Somos fascinados pelas máquinas que inventamos e construímos. Modernamente, tem sido muito mais fácil nos identificarmos com as suas qualidades do que nos compararmos positivamente aos seres vivos. Sou admirador de árvores e plantas. Percebo que a sua aventada mudez é substituída por demonstrações óbvias de formas de expressão não percebidas. Em RUA 2, cheguei a colocar uma personagem a conversar com uma sábia árvore de uma ilha central da Avenida São Luiz.
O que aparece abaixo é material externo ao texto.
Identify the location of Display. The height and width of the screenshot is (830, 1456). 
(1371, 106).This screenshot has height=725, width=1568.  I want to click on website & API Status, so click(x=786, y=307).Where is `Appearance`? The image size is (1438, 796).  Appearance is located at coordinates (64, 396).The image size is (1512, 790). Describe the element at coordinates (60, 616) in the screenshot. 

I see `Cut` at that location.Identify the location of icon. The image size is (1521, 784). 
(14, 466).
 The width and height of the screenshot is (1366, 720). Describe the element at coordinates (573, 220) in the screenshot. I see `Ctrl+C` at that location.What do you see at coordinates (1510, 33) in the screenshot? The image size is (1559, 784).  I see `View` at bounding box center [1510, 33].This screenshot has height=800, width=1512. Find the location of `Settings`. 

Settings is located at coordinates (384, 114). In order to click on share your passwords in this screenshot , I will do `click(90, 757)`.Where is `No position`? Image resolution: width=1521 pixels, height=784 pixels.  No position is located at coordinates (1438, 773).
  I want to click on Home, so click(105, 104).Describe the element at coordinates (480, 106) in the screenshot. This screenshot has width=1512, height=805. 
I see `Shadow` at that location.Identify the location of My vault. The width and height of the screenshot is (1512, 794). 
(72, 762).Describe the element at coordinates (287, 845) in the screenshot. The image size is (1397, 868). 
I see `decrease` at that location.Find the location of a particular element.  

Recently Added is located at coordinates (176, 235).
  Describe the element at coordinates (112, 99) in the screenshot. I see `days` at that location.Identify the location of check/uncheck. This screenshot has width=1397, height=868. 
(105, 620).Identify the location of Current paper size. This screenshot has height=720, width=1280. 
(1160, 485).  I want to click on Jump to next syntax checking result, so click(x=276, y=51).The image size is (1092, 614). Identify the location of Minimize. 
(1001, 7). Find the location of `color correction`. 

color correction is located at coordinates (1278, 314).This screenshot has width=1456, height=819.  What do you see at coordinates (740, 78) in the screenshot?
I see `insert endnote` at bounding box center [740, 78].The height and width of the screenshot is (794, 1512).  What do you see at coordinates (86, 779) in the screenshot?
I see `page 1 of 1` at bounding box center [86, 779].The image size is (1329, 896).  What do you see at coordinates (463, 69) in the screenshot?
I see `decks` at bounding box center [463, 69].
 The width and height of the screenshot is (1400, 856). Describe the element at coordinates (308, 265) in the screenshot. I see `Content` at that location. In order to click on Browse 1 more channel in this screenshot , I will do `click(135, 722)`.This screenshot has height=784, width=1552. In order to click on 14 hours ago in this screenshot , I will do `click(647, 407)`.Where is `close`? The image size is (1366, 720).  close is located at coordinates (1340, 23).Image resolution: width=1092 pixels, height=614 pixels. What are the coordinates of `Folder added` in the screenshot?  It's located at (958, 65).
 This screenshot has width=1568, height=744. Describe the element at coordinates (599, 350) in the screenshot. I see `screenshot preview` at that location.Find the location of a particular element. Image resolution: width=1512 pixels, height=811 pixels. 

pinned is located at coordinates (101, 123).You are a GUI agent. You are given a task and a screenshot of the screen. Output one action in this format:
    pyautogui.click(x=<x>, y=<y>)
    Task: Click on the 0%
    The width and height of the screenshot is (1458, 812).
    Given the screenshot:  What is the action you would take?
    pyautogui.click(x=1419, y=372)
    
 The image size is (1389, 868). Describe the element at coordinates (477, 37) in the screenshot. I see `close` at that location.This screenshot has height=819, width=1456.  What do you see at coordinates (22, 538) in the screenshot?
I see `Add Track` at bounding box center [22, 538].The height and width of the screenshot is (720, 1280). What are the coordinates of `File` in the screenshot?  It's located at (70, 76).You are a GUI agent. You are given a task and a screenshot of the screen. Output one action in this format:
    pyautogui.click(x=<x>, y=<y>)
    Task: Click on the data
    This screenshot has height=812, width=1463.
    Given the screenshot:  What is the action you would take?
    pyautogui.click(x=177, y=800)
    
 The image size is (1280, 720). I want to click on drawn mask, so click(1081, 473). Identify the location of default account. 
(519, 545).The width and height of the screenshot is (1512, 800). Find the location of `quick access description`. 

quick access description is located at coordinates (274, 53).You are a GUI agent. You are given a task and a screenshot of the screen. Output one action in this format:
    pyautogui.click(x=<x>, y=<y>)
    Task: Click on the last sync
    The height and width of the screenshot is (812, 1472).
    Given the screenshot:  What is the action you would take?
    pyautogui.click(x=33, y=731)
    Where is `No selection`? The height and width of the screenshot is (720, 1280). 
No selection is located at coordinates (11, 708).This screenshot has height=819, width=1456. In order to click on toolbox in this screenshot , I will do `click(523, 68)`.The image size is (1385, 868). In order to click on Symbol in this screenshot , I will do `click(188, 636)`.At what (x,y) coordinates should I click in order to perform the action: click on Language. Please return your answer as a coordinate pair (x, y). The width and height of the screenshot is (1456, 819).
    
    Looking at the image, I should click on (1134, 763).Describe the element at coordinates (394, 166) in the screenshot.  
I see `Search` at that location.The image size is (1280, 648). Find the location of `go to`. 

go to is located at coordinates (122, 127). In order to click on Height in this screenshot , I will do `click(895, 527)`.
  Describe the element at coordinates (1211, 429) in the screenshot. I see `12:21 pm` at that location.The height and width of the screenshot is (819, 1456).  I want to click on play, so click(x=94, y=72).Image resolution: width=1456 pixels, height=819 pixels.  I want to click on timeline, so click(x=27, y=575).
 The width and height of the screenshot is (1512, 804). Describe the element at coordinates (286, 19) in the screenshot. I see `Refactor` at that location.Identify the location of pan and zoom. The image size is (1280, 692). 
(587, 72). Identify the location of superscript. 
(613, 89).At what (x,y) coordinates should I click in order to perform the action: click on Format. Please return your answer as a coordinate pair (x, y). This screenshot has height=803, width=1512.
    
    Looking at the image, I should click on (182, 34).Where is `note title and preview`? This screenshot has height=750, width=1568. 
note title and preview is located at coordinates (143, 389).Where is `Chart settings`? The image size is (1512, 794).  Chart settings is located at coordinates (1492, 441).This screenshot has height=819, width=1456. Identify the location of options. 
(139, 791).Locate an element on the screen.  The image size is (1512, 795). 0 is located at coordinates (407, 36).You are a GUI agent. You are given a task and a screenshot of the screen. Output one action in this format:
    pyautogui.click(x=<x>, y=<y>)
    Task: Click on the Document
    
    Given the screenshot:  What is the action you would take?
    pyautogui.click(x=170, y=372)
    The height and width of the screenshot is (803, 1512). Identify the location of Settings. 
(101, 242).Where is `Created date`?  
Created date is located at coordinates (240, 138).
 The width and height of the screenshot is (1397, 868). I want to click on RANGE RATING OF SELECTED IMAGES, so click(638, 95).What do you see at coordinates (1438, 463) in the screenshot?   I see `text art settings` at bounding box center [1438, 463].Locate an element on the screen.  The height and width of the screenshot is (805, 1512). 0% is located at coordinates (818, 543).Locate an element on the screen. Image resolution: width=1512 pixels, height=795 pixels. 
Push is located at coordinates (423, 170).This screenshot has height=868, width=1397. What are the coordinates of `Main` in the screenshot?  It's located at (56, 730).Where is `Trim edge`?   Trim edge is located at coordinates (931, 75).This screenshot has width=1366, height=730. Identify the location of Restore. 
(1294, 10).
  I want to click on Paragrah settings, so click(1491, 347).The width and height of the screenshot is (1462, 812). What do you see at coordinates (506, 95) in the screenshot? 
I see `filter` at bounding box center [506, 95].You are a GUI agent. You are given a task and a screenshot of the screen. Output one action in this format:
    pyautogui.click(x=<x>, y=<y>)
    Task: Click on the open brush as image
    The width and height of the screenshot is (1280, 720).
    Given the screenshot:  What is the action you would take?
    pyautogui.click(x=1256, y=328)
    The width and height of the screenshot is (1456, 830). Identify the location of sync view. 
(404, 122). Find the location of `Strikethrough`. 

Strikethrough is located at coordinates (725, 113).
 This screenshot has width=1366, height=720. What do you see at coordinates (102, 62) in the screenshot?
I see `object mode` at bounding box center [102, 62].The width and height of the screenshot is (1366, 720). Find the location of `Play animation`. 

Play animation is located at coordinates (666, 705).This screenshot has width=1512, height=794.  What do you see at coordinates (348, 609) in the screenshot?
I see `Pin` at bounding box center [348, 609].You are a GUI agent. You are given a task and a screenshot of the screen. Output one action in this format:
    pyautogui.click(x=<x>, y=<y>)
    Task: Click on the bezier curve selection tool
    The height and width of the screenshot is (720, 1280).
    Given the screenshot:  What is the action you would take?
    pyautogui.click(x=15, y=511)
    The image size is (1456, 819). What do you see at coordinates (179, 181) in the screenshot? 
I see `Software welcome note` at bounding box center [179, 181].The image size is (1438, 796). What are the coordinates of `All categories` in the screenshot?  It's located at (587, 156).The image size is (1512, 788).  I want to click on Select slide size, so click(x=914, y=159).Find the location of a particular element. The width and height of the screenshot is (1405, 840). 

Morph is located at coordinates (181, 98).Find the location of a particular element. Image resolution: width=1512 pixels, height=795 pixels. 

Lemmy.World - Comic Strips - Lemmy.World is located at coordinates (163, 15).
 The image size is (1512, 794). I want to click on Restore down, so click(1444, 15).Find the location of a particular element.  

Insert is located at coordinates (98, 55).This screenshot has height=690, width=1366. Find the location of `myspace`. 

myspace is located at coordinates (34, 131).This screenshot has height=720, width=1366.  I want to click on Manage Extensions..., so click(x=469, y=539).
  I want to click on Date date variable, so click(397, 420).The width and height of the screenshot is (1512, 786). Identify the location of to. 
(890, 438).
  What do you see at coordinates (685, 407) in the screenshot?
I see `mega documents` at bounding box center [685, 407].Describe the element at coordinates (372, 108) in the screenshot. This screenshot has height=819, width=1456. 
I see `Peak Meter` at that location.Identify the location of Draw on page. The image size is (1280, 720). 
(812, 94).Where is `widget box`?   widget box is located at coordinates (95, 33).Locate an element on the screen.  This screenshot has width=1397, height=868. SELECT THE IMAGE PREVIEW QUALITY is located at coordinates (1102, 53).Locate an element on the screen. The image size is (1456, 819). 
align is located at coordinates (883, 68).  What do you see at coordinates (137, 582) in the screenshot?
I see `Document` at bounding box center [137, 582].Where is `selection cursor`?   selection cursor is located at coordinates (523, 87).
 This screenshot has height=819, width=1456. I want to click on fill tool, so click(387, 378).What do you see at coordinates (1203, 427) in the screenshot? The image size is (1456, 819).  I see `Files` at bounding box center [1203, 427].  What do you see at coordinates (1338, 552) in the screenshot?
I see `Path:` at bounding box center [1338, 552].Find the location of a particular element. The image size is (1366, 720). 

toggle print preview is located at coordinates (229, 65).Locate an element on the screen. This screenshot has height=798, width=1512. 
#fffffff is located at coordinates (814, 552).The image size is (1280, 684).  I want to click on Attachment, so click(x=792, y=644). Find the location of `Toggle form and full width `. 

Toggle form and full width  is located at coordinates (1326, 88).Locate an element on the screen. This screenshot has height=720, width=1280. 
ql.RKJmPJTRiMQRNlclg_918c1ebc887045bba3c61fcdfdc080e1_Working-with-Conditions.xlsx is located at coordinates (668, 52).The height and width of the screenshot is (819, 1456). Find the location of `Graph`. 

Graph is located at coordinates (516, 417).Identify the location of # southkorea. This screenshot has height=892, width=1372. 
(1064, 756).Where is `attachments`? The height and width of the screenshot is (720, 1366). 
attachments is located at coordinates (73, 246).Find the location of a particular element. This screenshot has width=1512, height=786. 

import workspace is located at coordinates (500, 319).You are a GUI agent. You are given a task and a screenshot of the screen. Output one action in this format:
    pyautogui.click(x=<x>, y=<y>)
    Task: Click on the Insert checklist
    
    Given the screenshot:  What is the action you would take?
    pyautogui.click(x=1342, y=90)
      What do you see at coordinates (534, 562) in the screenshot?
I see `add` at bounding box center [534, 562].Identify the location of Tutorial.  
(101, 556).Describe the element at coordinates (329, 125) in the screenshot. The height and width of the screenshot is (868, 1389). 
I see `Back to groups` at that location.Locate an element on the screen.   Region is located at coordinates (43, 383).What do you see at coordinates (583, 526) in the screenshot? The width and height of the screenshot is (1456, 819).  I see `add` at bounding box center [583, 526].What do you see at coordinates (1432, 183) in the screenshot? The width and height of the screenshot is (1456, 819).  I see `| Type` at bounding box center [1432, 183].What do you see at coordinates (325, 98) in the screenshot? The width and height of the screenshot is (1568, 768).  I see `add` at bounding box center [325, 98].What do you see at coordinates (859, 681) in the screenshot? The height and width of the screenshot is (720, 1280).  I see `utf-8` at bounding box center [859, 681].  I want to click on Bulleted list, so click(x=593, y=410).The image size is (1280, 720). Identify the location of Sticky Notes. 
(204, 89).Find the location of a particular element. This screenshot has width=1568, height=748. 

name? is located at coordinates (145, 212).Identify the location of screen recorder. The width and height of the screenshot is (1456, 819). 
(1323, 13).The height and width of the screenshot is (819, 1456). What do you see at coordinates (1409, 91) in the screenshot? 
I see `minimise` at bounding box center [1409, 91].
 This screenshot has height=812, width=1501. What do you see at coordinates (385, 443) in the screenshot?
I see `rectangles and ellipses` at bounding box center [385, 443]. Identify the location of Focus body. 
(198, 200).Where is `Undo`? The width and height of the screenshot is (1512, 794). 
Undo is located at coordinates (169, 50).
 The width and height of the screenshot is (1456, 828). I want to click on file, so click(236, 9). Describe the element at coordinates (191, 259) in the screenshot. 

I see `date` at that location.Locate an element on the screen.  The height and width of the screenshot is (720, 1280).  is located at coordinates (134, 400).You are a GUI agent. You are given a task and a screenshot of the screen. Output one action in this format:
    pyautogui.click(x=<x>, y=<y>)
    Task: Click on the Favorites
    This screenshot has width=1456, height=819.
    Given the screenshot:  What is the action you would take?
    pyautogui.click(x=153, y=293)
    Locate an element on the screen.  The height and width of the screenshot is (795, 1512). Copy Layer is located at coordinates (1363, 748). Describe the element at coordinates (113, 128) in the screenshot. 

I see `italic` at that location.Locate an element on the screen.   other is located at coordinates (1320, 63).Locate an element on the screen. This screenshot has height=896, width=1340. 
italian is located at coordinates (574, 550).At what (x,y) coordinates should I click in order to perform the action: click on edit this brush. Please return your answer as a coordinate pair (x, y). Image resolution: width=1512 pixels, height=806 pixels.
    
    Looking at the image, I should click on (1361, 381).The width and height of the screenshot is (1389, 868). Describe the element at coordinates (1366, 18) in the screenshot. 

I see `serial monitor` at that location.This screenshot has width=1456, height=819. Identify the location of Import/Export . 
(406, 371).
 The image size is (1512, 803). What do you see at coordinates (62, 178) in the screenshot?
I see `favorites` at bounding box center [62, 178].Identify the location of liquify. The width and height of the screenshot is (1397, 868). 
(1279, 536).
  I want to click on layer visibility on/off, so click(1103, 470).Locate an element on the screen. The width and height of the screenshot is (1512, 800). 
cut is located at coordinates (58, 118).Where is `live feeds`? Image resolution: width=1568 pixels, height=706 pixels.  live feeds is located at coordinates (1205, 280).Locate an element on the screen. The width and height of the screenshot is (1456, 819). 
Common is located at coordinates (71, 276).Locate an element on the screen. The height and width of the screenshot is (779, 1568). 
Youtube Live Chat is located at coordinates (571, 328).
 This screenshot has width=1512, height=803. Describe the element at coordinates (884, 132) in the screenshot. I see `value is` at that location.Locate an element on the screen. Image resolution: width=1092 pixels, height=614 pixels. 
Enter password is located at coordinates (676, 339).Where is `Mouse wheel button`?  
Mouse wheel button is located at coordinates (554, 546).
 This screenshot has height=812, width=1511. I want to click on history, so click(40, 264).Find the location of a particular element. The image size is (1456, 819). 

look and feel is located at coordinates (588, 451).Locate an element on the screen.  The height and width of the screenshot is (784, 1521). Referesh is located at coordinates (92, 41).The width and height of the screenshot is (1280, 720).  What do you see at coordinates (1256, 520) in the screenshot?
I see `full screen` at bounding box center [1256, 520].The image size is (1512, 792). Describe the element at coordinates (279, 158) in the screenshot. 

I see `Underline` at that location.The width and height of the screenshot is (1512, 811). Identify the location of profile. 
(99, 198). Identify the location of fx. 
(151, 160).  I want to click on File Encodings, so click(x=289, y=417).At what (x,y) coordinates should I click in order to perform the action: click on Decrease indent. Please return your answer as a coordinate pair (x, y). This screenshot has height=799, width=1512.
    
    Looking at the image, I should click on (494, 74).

Em 2016, invadi o reino inanimado das construções humanas para brincar com a nossa tendência em humanizar carros, ferramentas e objetos de uso pessoal. Escrevi:

“Numa dessas ocasiões, eu estava a caminho da academia, sempre a passar por ele. Desde que o vi pela primeira vez, havia simpatizado com o Hominho de Lata. Porém, naquele dia, algo mais aconteceu – lhe puseram óculos. Pronto! De imediato, me senti identificado. Eu “nasci” de óculos… Ou melhor, não me reconheço sem os óculos, figurativamente… A saber que as coisas mais intensas que faço são na penumbra, sem rejeitar a luz que se instaura…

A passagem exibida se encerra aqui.